An arrogant plan, she recognized. Particularly considering that somewhere en route she’d stopped being in charge of anything. Her limbs felt liquid and her mind spun wild on the rush of emotions invoked by his hands, his mouth, the electricity mercilessly generated by Pax which shot sparks through every intimate part of her body. He reared up to claim her, wrapping her legs tight around him, her warrior out of co
ntrol and no longer even trying to be.
It was what she wanted for him.
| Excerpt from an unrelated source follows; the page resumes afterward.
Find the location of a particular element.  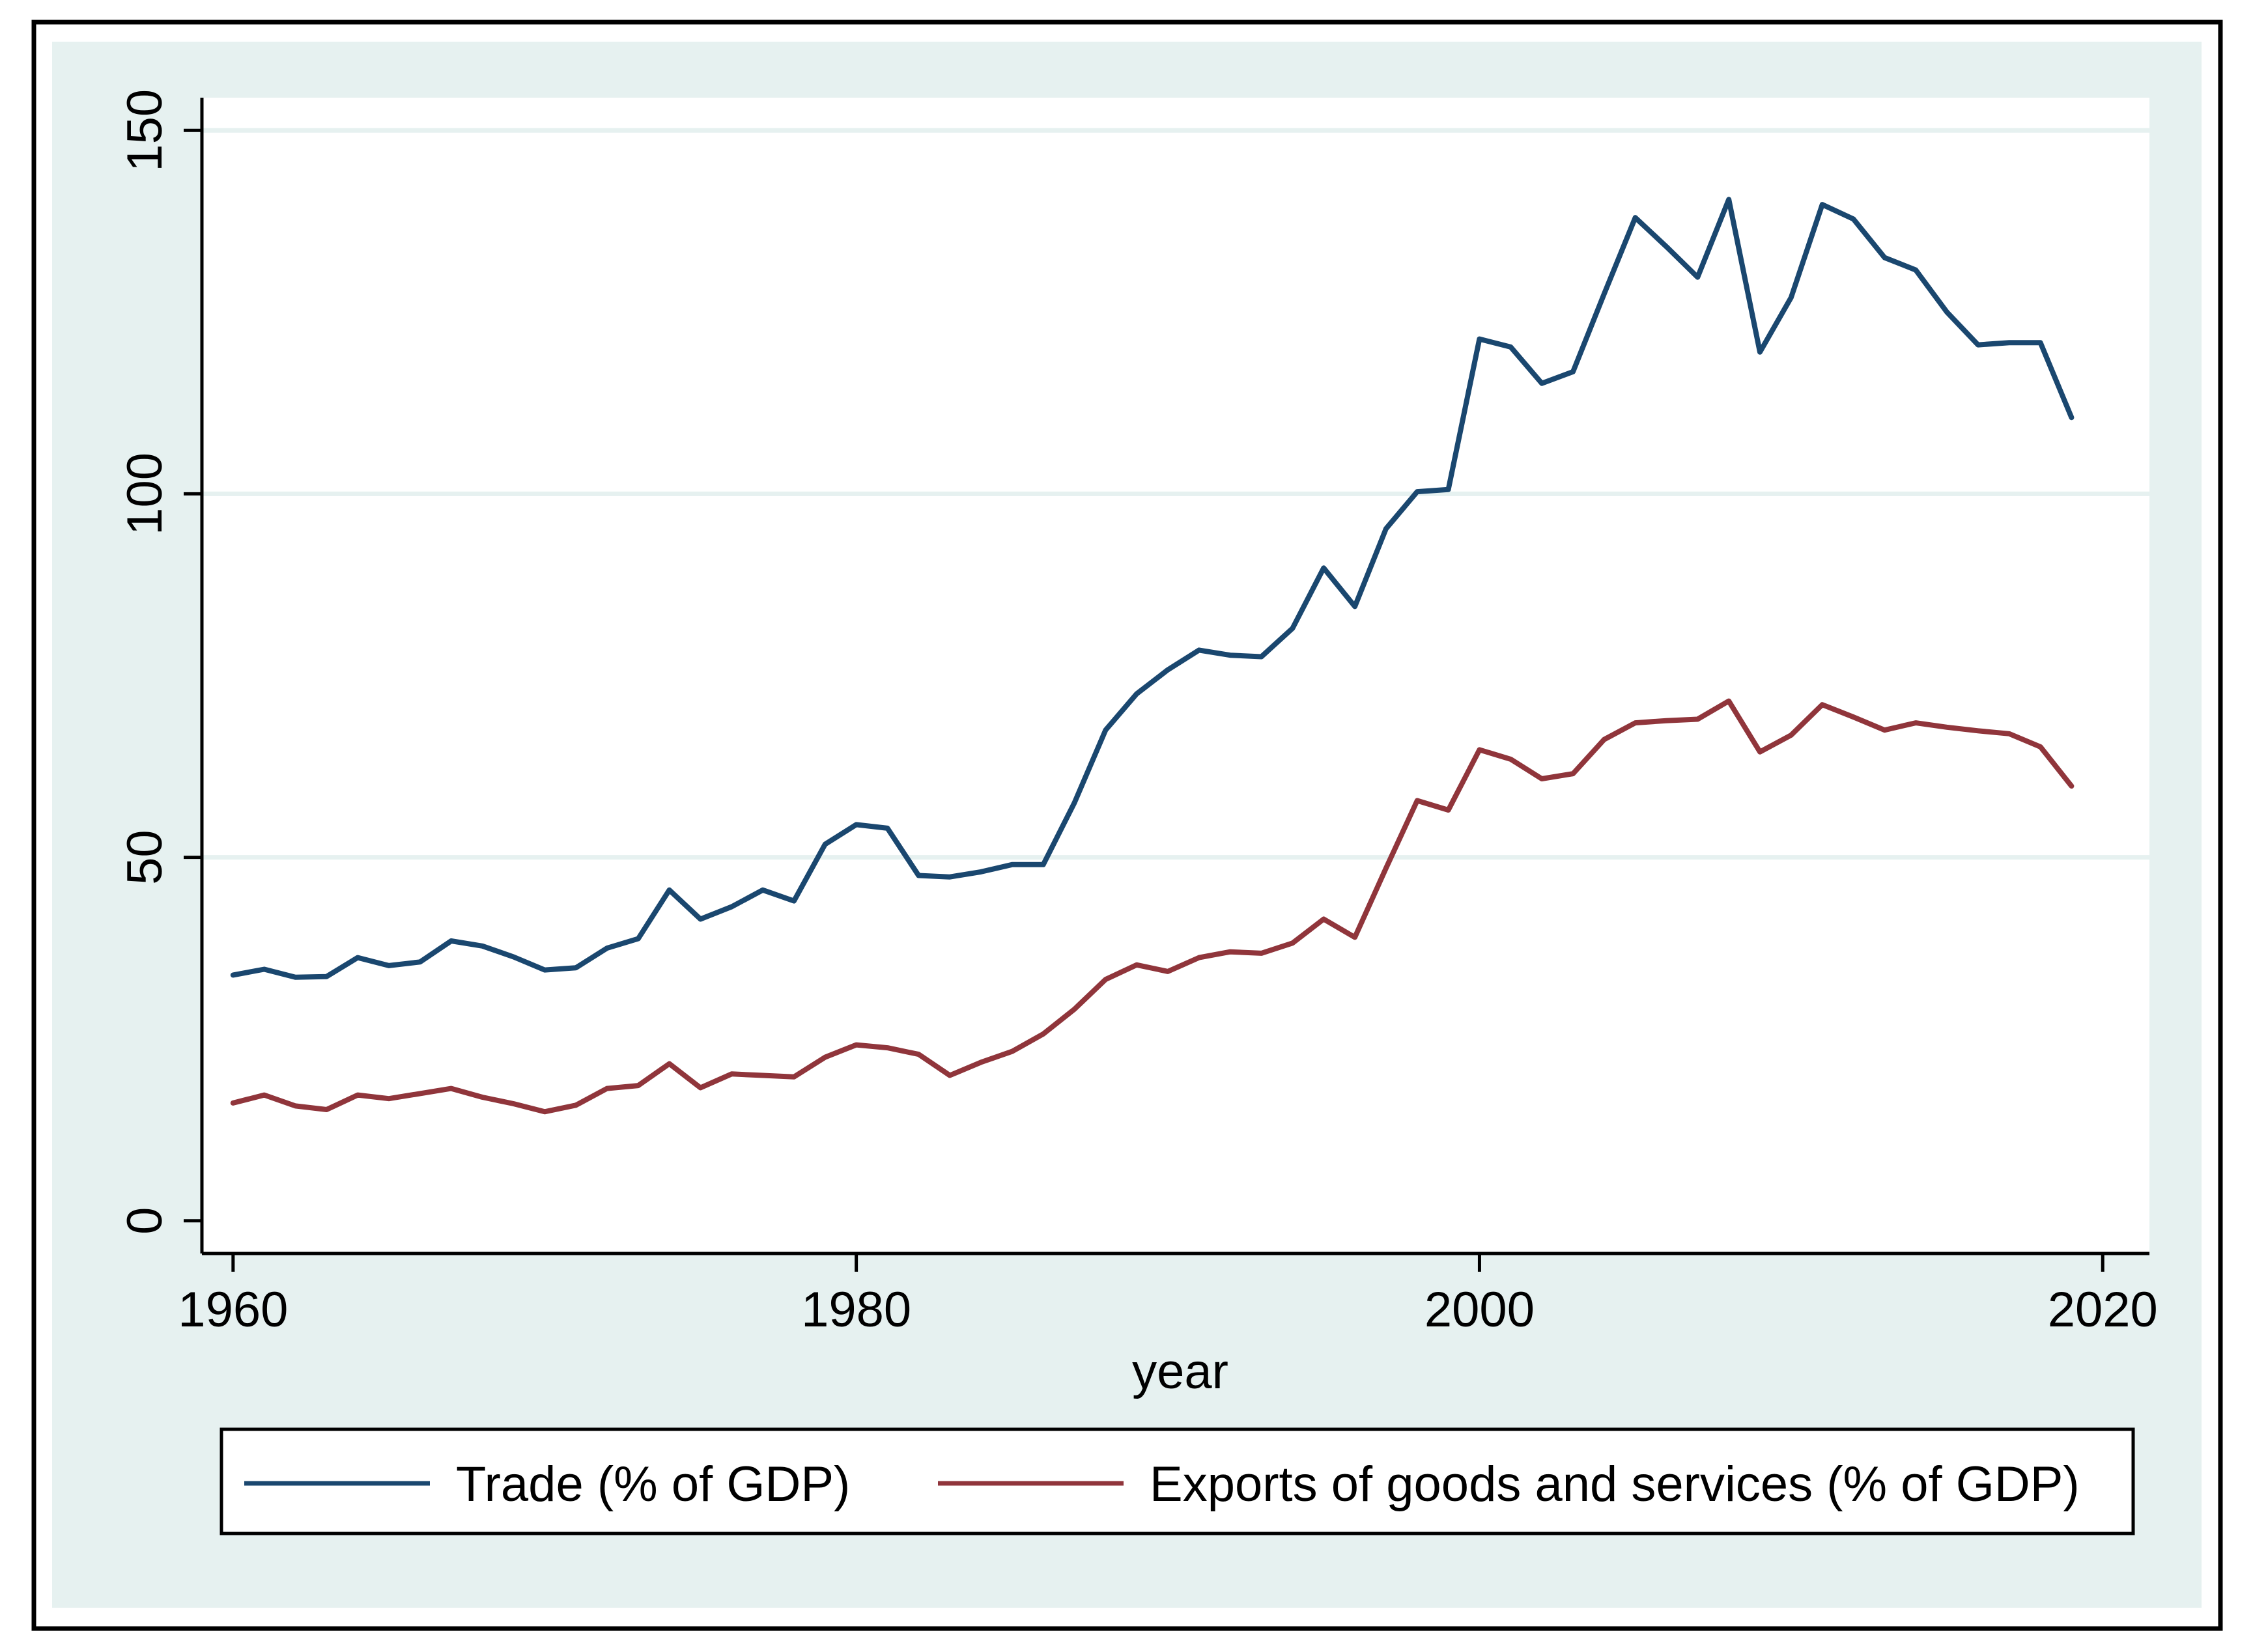

y-tick-label: 0 is located at coordinates (145, 1221).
The right to let go, to discover that with someone you trusted, that feeling of perilous, terrifying vulnerability was a wondrous thing. The only nasty thing was…that wondrous sword was always two-edged. The first time they’d made love, he’d laid her heart as open as an exposed and fragile rose.
This time was worse. This time she knew all she was risking. Yet diving off a cliff with him was a celebration of what two people could bring each other. Pax was a disastrously fast learner. She thought she was strong. She thought she knew everything about herself as a woman. Yet Pax opened doors to freedom—and vulnerability—in herself that she’d never guessed.
Afterward, she lay exhausted and exhilarated, waiting, waiting for her heartbeat to climb down from that heady stratosphere.
Pax was breathing even harder than she was. When he collapsed, he stretched on his side facing her. She could feel his eyes on her face. At first, she thought he was stunned-tired, not stunned in any emotional sense. Yet even moments later, even minutes later, even in that heavy-sweet pitch-black darkness, she could feel his dark, silent gaze…
“It’s okay,” she whispered. “You’re still free, Pax. You were always free. Nothing’s changed.”
…drinking her in, inhaling her, memorizing her with such intensity that he seemed unwilling to even blink.
“Close your eyes, Doc.”
Finally he did.
At daybreak, color stole over the sky in a pastel palette. There was no wonder the Spanish had named this place Valle de Oro, valley of gold. Light reflecting off the striated rock bathed even the spiny buckhorn chollas in a hazy halo of gold. The temperature was balmy; the whole world seemed softened and serene—except for his pain-punched heart.